Interval colorectal cancer accounts for 3% to 8% of all cases of colorectal cancer in the United States. Data on interval colorectal cancer by race/ethnicity are scant.
Dr Stacey Fedewa and colleagues from Pennsylvania, USA examined whether risk for interval colorectal cancer among Medicare patients differs by race/ethnicity and whether this potential variation is accounted for by differences in the quality of colonoscopy, as measured by physicians' polyp detection rate.
The team evaluated patients aged 66 to 75 years who received colonoscopy between 2002 and 2011 and were followed through 2013.
There were 2735 cases of interval colorectal cancer identified over 235,146 person-years of follow-up.
The research team observed a higher proportion of black persons than white persons received colonoscopy from physicians with a lower polyp detection rate.
|The disparity was more pronounced for cancer of the rectum|
|Annals of Internal Medicine|
The team noted that this rate was significantly associated with interval colorectal cancer risk.
The researchers found that the probability of interval colorectal cancer by the end of follow-up was 7% in black persons and 6% in white persons.
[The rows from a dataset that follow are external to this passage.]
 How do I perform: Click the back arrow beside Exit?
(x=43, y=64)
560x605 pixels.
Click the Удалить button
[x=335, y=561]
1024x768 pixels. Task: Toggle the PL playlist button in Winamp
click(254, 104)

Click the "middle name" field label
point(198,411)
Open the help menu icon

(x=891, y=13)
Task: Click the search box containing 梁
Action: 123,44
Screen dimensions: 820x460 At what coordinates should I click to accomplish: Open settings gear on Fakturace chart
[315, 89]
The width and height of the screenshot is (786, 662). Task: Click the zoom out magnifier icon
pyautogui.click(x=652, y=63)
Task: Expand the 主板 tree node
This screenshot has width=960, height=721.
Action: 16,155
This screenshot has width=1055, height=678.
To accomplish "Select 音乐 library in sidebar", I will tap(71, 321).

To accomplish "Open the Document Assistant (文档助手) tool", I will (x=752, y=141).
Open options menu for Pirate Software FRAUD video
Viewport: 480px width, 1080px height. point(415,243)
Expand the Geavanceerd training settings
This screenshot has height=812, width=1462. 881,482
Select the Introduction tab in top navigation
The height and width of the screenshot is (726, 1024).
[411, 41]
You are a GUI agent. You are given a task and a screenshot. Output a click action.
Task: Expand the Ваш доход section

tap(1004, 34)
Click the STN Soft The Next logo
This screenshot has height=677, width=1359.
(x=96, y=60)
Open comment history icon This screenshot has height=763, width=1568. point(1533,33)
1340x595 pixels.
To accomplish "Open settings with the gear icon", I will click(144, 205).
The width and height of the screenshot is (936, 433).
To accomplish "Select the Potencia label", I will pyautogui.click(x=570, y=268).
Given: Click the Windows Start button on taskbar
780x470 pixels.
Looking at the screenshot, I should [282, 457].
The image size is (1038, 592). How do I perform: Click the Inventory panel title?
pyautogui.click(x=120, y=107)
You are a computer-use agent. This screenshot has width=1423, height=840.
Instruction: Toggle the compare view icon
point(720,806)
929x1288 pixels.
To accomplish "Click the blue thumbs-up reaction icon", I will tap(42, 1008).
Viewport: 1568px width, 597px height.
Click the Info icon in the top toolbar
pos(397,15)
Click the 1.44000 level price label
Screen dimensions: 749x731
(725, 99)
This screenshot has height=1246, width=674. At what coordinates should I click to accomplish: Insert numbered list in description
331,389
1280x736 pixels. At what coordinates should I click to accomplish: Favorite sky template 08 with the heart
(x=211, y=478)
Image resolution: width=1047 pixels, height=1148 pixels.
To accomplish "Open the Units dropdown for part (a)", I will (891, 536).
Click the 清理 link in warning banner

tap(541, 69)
Compared with white persons, black persons had significantly higher risk for interval colorectal cancer.
The team reported that the disparity was more pronounced for cancer of the rectum, and distal colon than for cancer of the proximal colon.
Adjustment for polyp detection rate did not alter hazard ratios by race/ethnicity, but differences between black persons and white persons were greater among physicians with higher polyp detection rate.
Dr Fedewa's team comments, "Among elderly Medicare enrollees, the risk for interval colorectal cancer was higher in black persons than in white persons."
"The difference was more pronounced for cancer of the distal colon and rectum and for physicians with higher polyp detection rates."